We have heard a lot about tax simplification—indeed, it was the reason for the so-called granny tax—but it appeared to go out of the window when it came to child benefit changes for higher rate taxpayers. The Finance Bill will give us a complicated set of arrangements that will involve making decisions about whether two people are a couple, whether or not they are regarded as living together and when a relationship has sufficient permanency to affect the provisions. All those issues are extremely complicated and, as even some Government Members have said, they will involve employing more people to work them out. As we said, there will be administration costs.

When the changes were announced with a great flourish at the Tory conference, we pointed out the anomalies, difficulties and expense that would arise. I suspect that there will be further changes yet, because there is no point in pretending that the measure is not difficult.

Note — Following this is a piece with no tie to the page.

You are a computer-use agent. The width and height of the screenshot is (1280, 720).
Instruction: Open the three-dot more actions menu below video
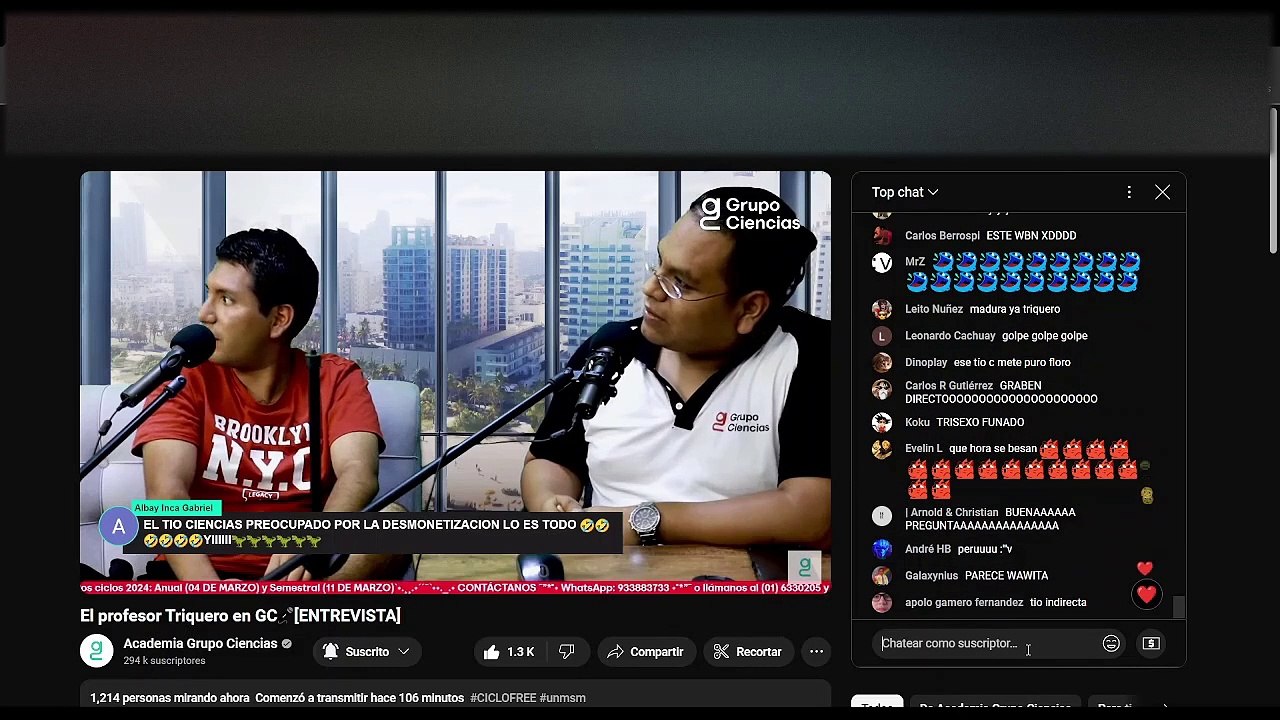[816, 652]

On the higher tax rate issue, it was far too soon to jump to the conclusion that the 50p rate was not bringing in the revenues one might have hoped for. It was hardly given the opportunity to start. In effect, people on high incomes were using a form of blackmail on the rest of us: “If you put up taxes, we’ll find ways of avoiding them.” What did the Government do? They rolled over and said, “Oh all right then, we’ll lower the rate of tax.” If low-paid workers or people who lost their working tax credit when they could not find enough hours decided that sensible tax planning for them would be to stop work, because they would better off, they would be regarded as people who would rather stay at home watching daytime television than work hard. There is one rule for one set of people and one rule for another.

Tax avoidance should be tackled, but it is not a good sign when at the first whimper from higher rate taxpayers—the first effort to avoid the tax—the Government say, “Okay, we’ll change the tax rate for you.” That is what the Government stand for. It has been clear in this and previous Budgets that there is gross inequality in the way people are treated. People at the bottom who have been suffering from the changes in tax and benefits and are struggling to keep their heads above water find that even the new jobs supposedly created over the past two years—most of which were created in 2010—are part time and do not give them a higher standard of living. I urge Government Members to rethink their support for the Budget and to vote with us tonight.